§ **Problem**
Below are some records; return each one exactly.

Stored items from a collection:
====================

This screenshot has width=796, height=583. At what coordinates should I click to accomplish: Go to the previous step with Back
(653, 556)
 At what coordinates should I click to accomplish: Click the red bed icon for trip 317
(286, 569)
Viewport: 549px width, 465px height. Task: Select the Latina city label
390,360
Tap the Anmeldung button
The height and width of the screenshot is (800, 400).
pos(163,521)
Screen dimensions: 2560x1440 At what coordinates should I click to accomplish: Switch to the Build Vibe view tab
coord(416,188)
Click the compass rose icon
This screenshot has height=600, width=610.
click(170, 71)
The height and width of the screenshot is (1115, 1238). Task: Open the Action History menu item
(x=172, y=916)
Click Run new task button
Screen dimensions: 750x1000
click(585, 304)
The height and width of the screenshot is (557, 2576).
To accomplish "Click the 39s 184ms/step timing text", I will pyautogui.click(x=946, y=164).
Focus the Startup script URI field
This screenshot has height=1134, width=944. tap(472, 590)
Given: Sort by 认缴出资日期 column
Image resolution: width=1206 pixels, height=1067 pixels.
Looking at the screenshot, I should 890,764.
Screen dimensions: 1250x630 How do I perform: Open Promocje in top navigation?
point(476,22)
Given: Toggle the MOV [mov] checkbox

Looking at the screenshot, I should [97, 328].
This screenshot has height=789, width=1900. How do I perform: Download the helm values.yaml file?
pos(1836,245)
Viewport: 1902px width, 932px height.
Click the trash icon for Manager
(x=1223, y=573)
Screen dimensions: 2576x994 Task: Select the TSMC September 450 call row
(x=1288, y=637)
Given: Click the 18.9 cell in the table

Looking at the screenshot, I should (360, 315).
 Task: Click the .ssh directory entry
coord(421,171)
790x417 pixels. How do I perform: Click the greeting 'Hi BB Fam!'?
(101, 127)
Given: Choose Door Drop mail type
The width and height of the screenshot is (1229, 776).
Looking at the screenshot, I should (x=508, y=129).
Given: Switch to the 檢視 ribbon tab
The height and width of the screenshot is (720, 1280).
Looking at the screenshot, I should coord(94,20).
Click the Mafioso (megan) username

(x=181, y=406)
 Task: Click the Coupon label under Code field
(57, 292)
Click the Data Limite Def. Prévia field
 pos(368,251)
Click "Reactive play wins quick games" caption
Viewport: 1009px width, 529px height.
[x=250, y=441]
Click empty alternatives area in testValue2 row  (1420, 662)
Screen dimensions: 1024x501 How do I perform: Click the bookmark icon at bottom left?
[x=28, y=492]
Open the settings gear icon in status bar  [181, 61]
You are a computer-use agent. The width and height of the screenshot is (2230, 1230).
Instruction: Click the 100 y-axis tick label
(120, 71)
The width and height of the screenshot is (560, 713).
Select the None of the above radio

====================

§ **Written solution**
This screenshot has width=796, height=583. At what coordinates should I click to accomplish: Go to the previous step with Back
(653, 556)
 At what coordinates should I click to accomplish: Click the red bed icon for trip 317
(286, 569)
Viewport: 549px width, 465px height. Task: Select the Latina city label
390,360
Tap the Anmeldung button
The height and width of the screenshot is (800, 400).
pos(163,521)
Screen dimensions: 2560x1440 At what coordinates should I click to accomplish: Switch to the Build Vibe view tab
coord(416,188)
Click the compass rose icon
This screenshot has height=600, width=610.
click(170, 71)
The height and width of the screenshot is (1115, 1238). Task: Open the Action History menu item
(x=172, y=916)
Click Run new task button
Screen dimensions: 750x1000
click(585, 304)
The height and width of the screenshot is (557, 2576).
To accomplish "Click the 39s 184ms/step timing text", I will pyautogui.click(x=946, y=164).
Focus the Startup script URI field
This screenshot has height=1134, width=944. tap(472, 590)
Given: Sort by 认缴出资日期 column
Image resolution: width=1206 pixels, height=1067 pixels.
Looking at the screenshot, I should 890,764.
Screen dimensions: 1250x630 How do I perform: Open Promocje in top navigation?
point(476,22)
Given: Toggle the MOV [mov] checkbox

Looking at the screenshot, I should [97, 328].
This screenshot has height=789, width=1900. How do I perform: Download the helm values.yaml file?
pos(1836,245)
Viewport: 1902px width, 932px height.
Click the trash icon for Manager
(x=1223, y=573)
Screen dimensions: 2576x994 Task: Select the TSMC September 450 call row
(x=1288, y=637)
Given: Click the 18.9 cell in the table

Looking at the screenshot, I should (360, 315).
 Task: Click the .ssh directory entry
coord(421,171)
790x417 pixels. How do I perform: Click the greeting 'Hi BB Fam!'?
(101, 127)
Given: Choose Door Drop mail type
The width and height of the screenshot is (1229, 776).
Looking at the screenshot, I should (x=508, y=129).
Given: Switch to the 檢視 ribbon tab
The height and width of the screenshot is (720, 1280).
Looking at the screenshot, I should coord(94,20).
Click the Mafioso (megan) username

(x=181, y=406)
 Task: Click the Coupon label under Code field
(57, 292)
Click the Data Limite Def. Prévia field
 pos(368,251)
Click "Reactive play wins quick games" caption
Viewport: 1009px width, 529px height.
[x=250, y=441]
Click empty alternatives area in testValue2 row  (1420, 662)
Screen dimensions: 1024x501 How do I perform: Click the bookmark icon at bottom left?
[x=28, y=492]
Open the settings gear icon in status bar  [181, 61]
You are a computer-use agent. The width and height of the screenshot is (2230, 1230).
Instruction: Click the 100 y-axis tick label
(120, 71)
The width and height of the screenshot is (560, 713).
Select the None of the above radio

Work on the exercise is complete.